Nexum writes "Today Ars released their latest Mac OS X review, this time for Max OS X 10.3 Panther. It's great to see another tour de force from the Ars guys. They have, as usual, an excellent insight into the new OS release, and they also cover that burning question 'is it worth $129?,' and Panther seems to come out rather well. Certainly worth a read."

2 of 420 comments (clear)

  1. Re:$129 for 0.1 by Graff · · Score: 5, Insightful
    This seems to me like Microsofts strategy. It's another year, get another 'major release' out of the door so we can get everyone to chip in another hundred dollars.

    Everyone seems to think that these ".1" releases of Mac OS X are not really major releases. In fact, they are pretty much whole version releases, it's just that Apple doesn't want to have to call their new baby Mac OS XI, Mac OS XII, Mac OS XIII, etc.
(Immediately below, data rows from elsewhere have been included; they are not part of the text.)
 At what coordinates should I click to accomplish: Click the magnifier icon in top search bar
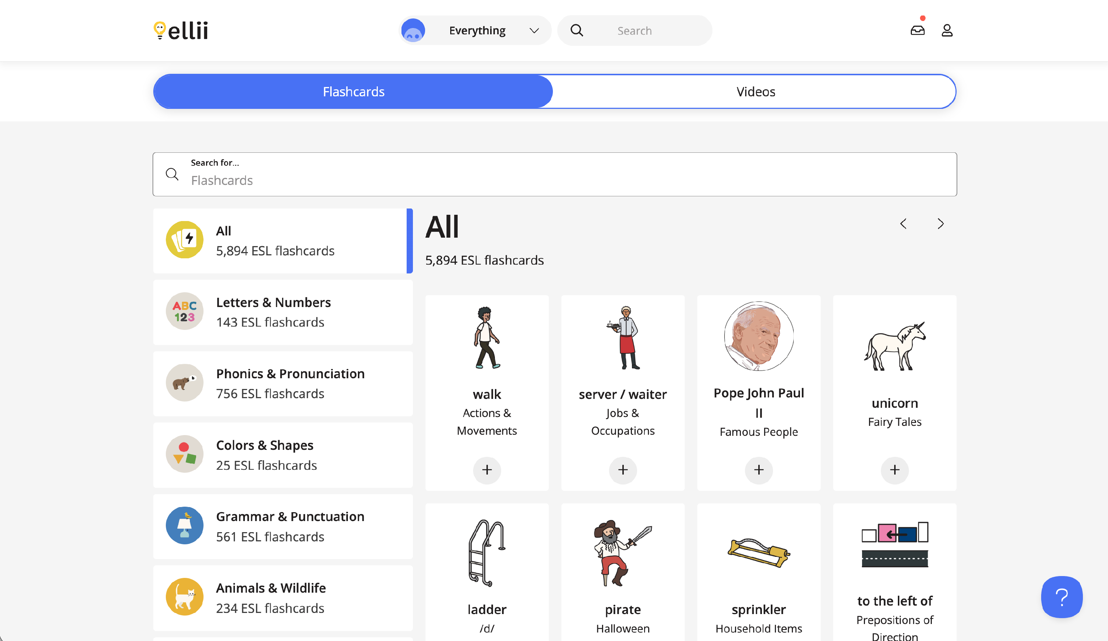576,30
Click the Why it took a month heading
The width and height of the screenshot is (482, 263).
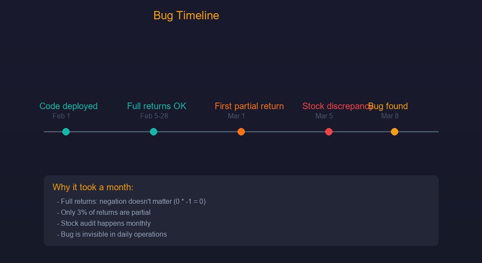point(93,187)
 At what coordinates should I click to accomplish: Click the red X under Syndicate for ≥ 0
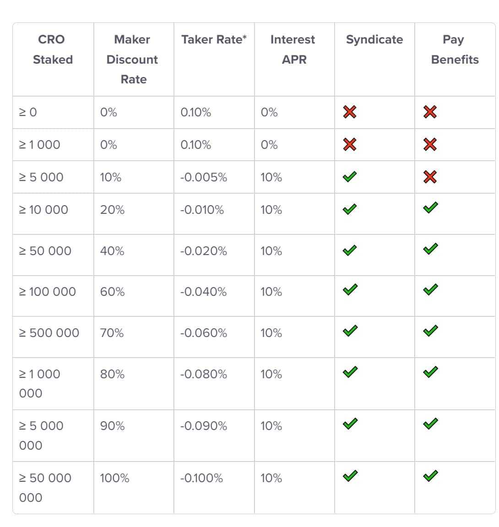[x=350, y=112]
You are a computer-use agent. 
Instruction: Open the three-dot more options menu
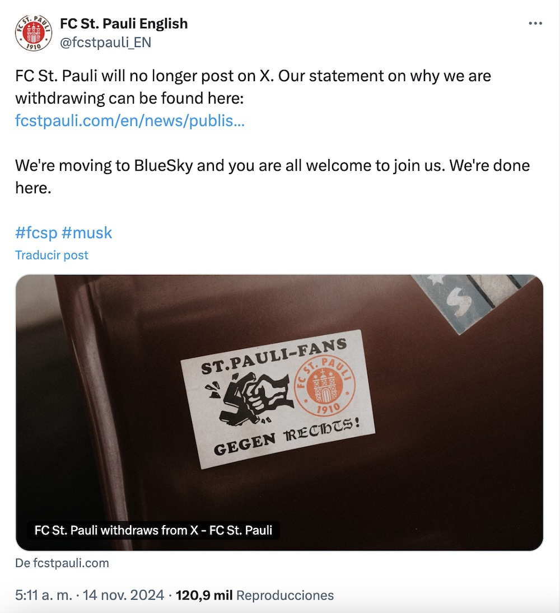535,24
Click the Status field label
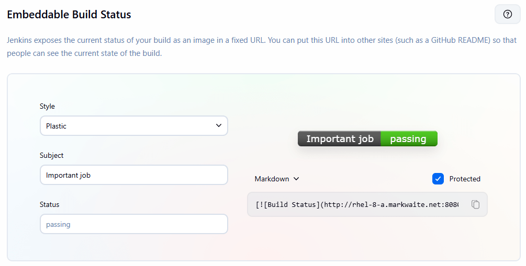The height and width of the screenshot is (266, 526). (x=49, y=204)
    The amount of new features, better ways of doing things, corrections to problems, additions to the user interface make each one of the .1 releases to Mac OS X worth being treated as a full version. Take a look at how many reviewers and users are saying that this upgrade is well worth the $130, that alone should tell you that it really is a full version and not some minor update.
  2. Re:The speed... the speed by 0rbit4l · · Score: 5, Insightful
    Regarding "booting back into 9" - you're comparing apples (no pun intended) & oranges. Booting back into 9 is a great reminder as to how AWFUL 9 was. I booted my tibook 867 into 9 not long ago to do some disk maintenance. Yeah, 9 is super-fast - as long as you only ever want to do one thing at a time (I'm not talking about disk-only utilities - we're talking anything here) and don't mind the occasional crash. Face it, running 9 on a modern mac is like running Win 3.1 on a p4 with a gig of ram. It sure is speedy without that annoying overhead of real virtual memory or a useful scheduler, right? - thanks, but no thanks. All the speed in the world is useless if it's an insecure, cobbled-together OS that can't multitask without barfing.

    Regarding 10.3, I didn't notice a speed increase from 10.2.8. XBench reported increased scores in text scrolling (definitely a plus) but that's about it. The killer feature of 10.3 is definitely expose - worth my $69 (academic), for sure. The new mail client is nice, too.